Monetary Policy and the Stock Market
March 26, 2002
Now that the Federal Reserve has stopped lowering interest rates, when with they rise again? Since one of the precursors to the recent U.S. recession was a fall in stock market prices, might the stock market give a clue as to future tightening?
Shifts in the stock market clearly influence the direction of the macroeconomy. Does the Federal Reserve react to stock market movements in setting monetary policy?
Determining monetary policy responses to the stock market is difficult, since the stock market reacts to changes in monetary policy even as that policy responds to shifts in the stock market. However, economists Roberto Rigobon and Brian Sack were able to establish a relationship between monetary policy and stock price movements using a mathematical model that allowed them to identify and differentiate between Fed responses to monetary shocks and unexpected stock market movements:
- Specifically, they found that an unexpected 5 percent increase in the Standard & Poor's 500 index hikes by just over half the probability of a 25 basis point tightening at the next Federal Open Market Committee Meeting.
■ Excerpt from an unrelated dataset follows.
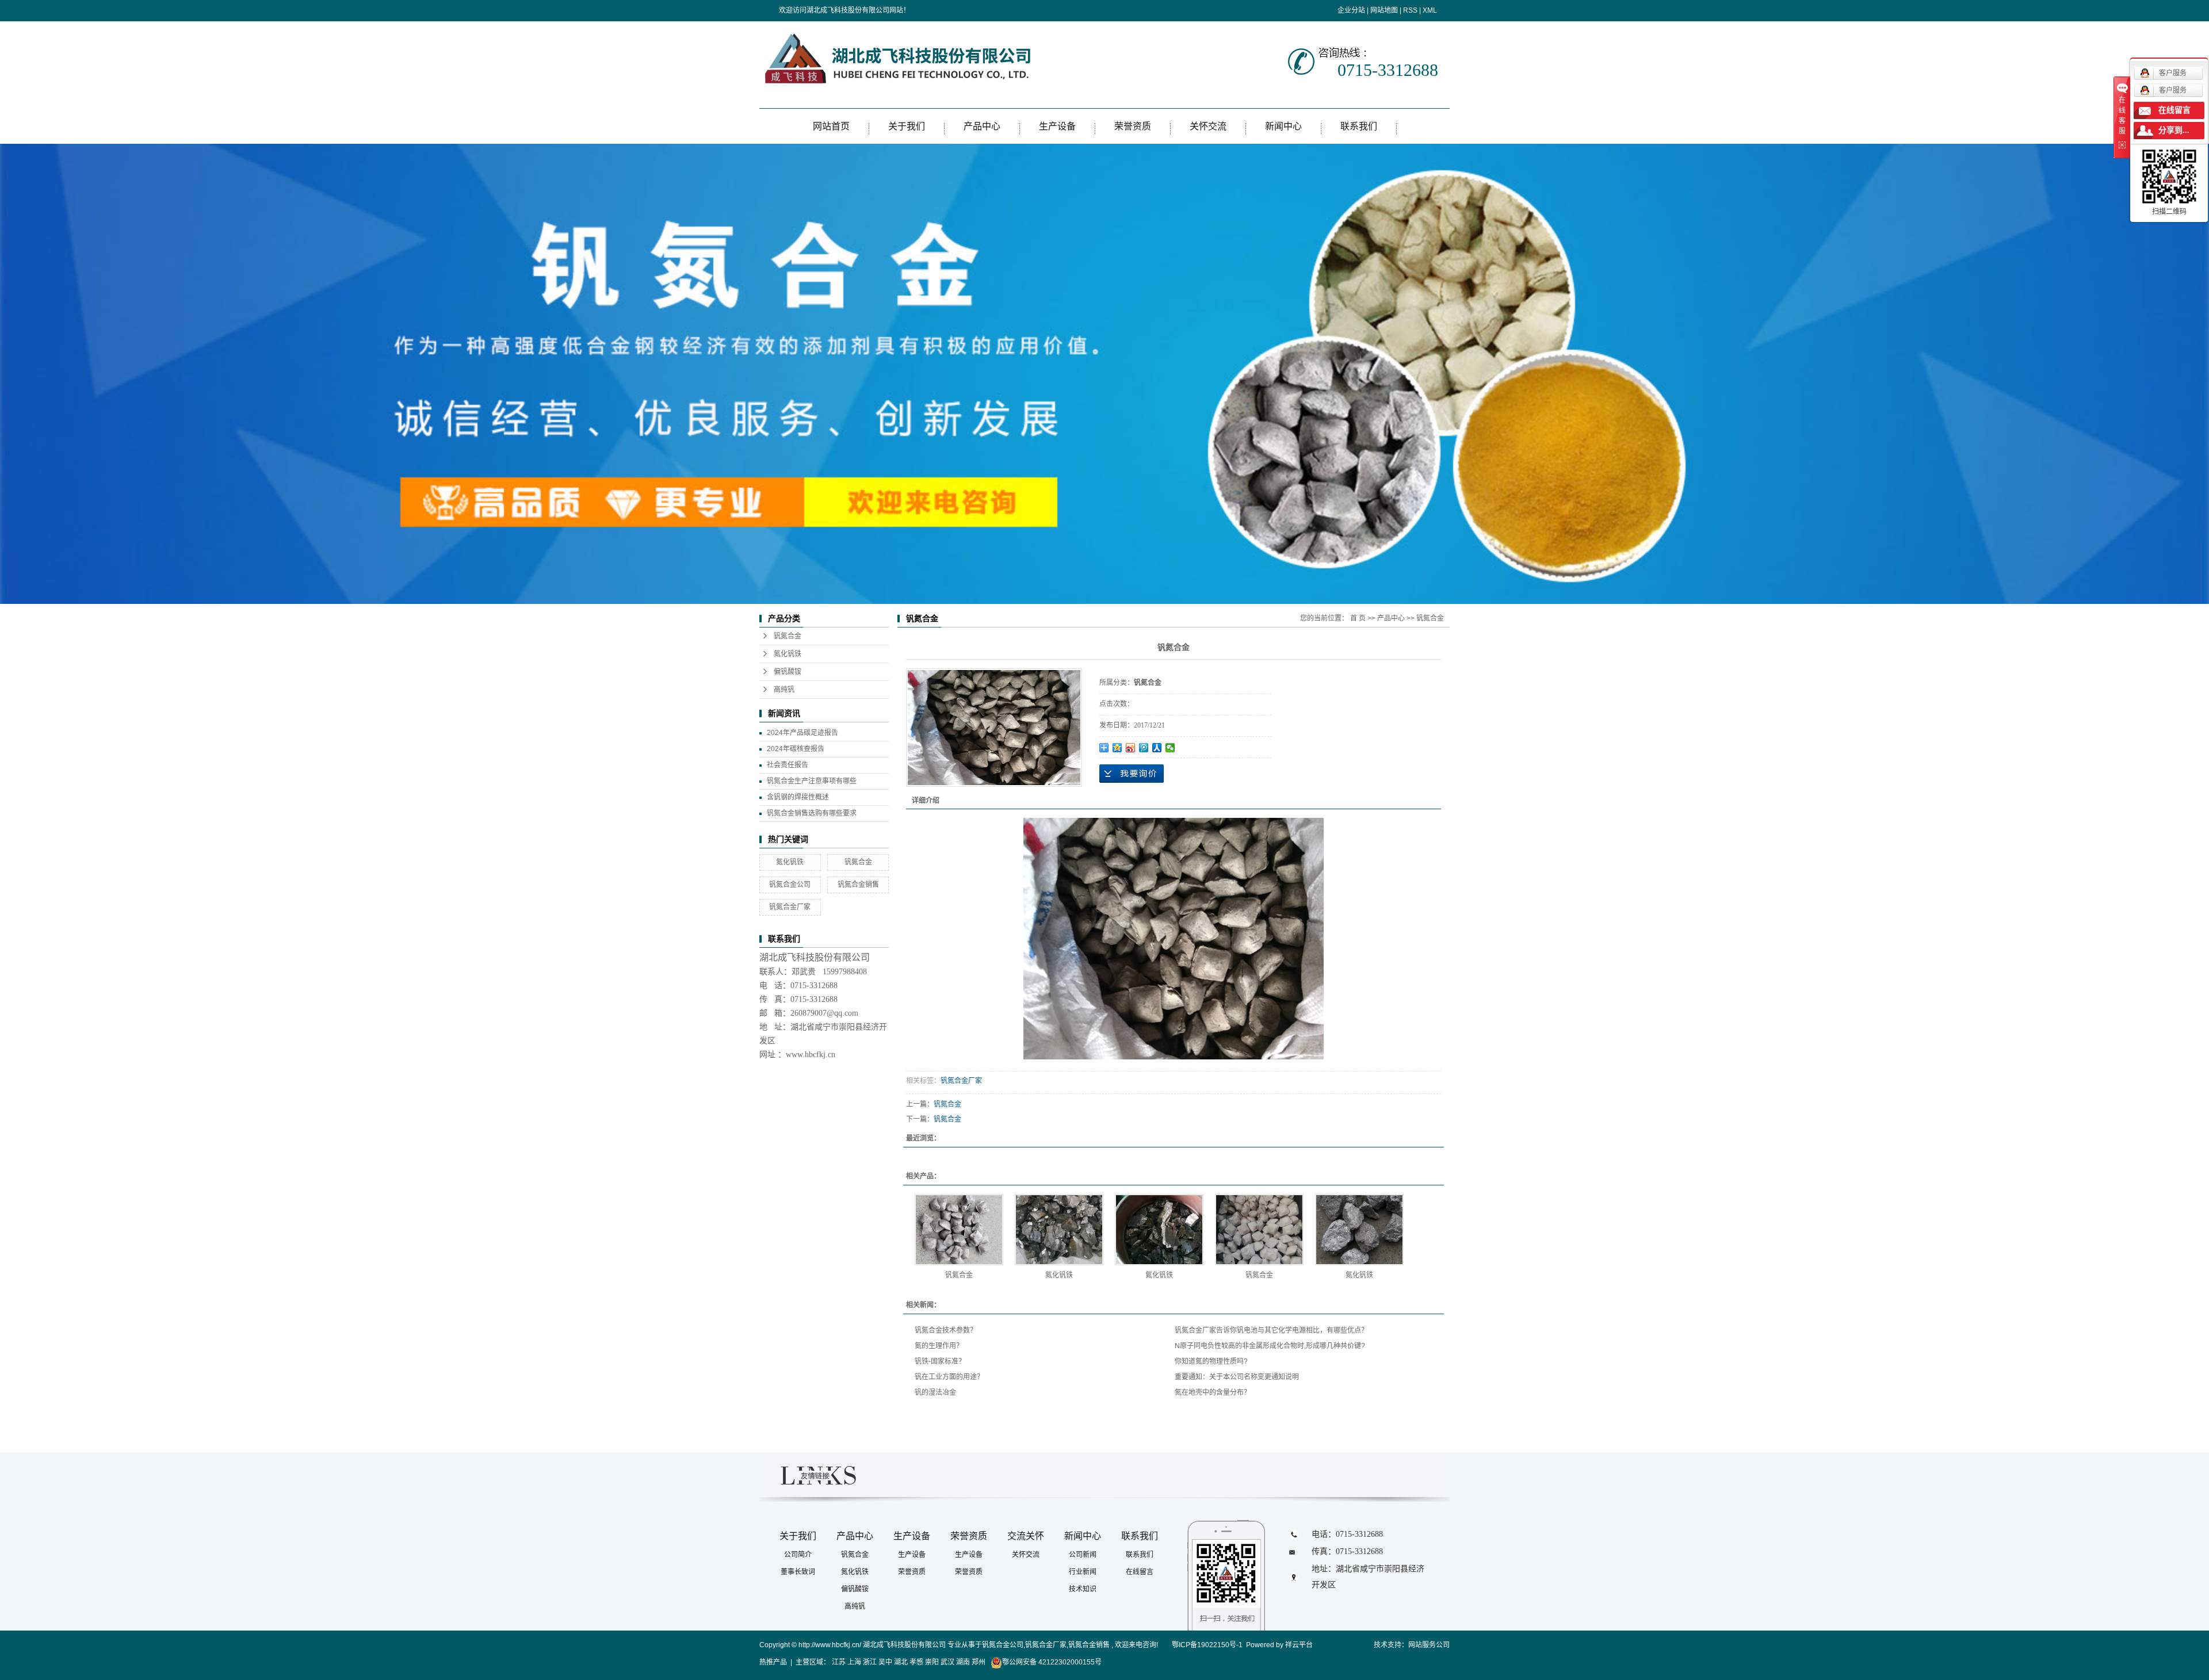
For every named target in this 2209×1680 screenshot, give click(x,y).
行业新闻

- The same calculation works for a monetary easing -- in other words, if the probability of a monetary easing were 30 percent under existing economic conditions, an unexpected 5 percent decline in stock prices would increase the probability of a cut in the Fed's benchmark short-term interest rate to 80 percent.
This does not mean, the economists emphasize, that the Fed targets stock prices. Alan Greenspan has said central banks should focus on achieving price stability and maximum sustainable growth, and that policymakers should respond to stock prices according to their influence on projected output and inflation. The findings are consistent with that strategy.
Source: Chris Farrell, "How the Fed Responds to Stock Market Moves," NBER Digest, September 2001; based on Roberto Rigobon and Brian Sack, "Measuring The Reaction of Monetary Policy to the Stock Market," NBER Working Paper No. 8350, July 2001, National Bureau of Economic Research.